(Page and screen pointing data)
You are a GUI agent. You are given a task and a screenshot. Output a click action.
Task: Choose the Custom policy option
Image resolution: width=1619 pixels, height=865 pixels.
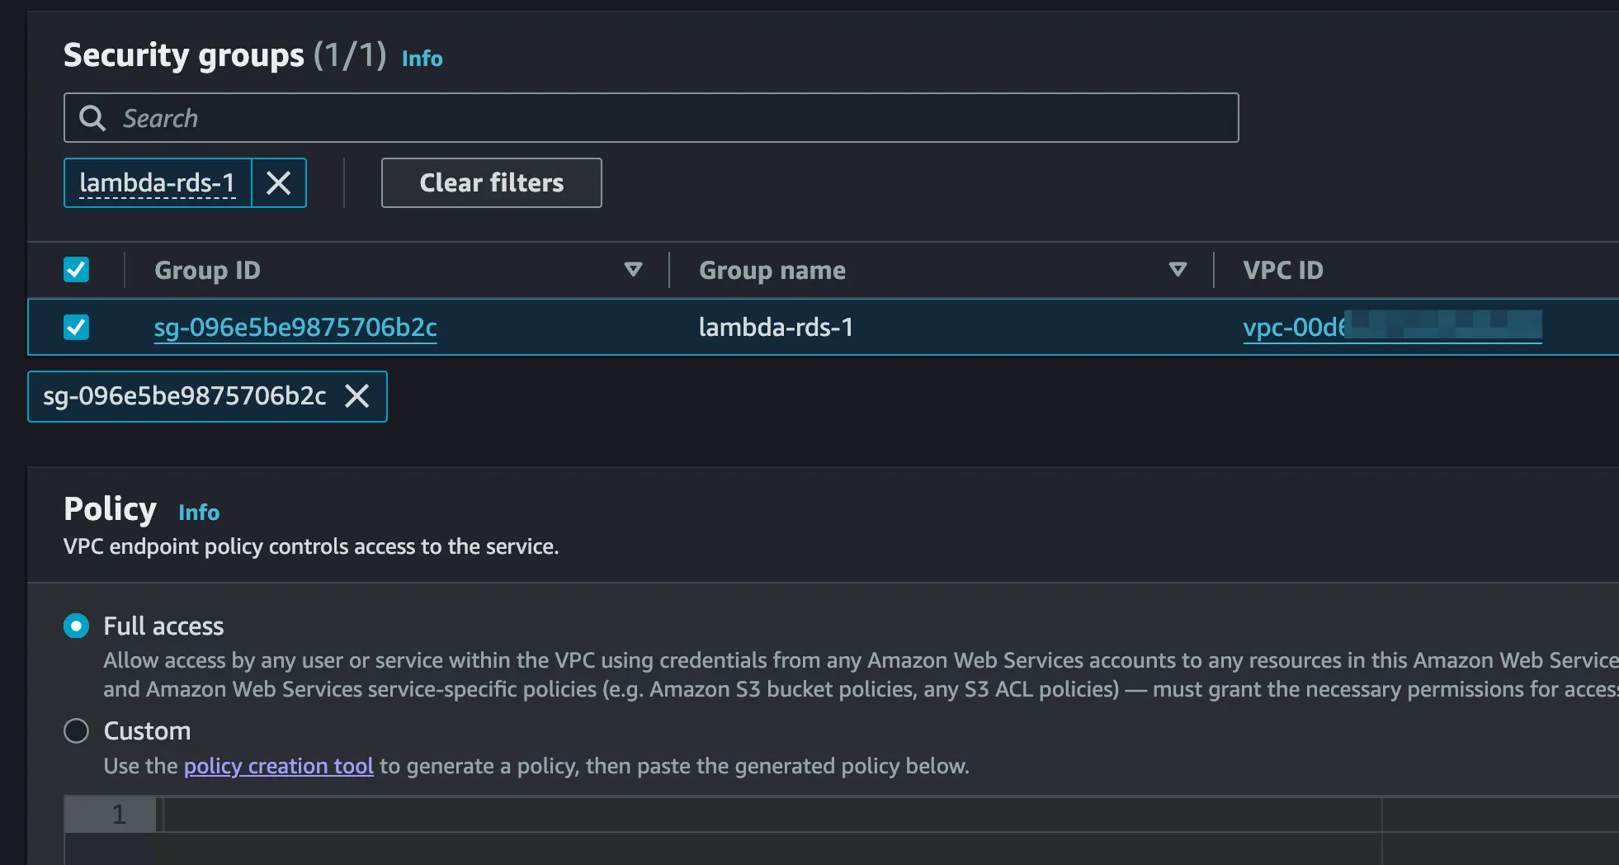77,731
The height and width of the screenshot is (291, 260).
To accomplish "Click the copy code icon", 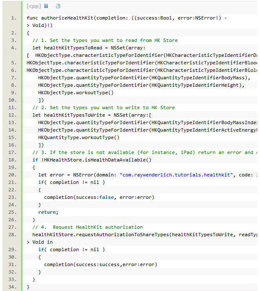I will [x=58, y=6].
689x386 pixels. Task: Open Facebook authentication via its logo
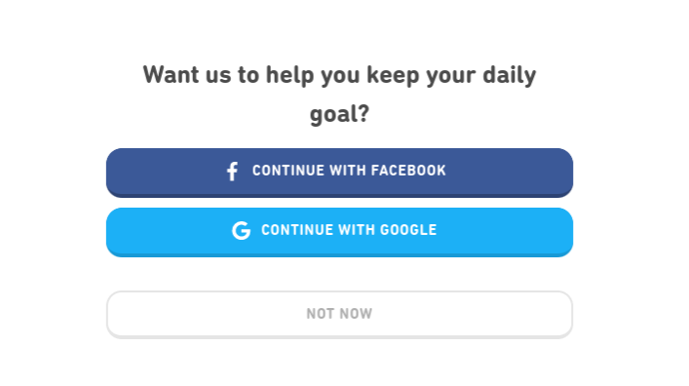233,172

* Problem description *
Return every line of the items that contains the word "width".

* Full response *
Image resolution: width=1619 pixels, height=865 pixels.
The height and width of the screenshot is (291, 260).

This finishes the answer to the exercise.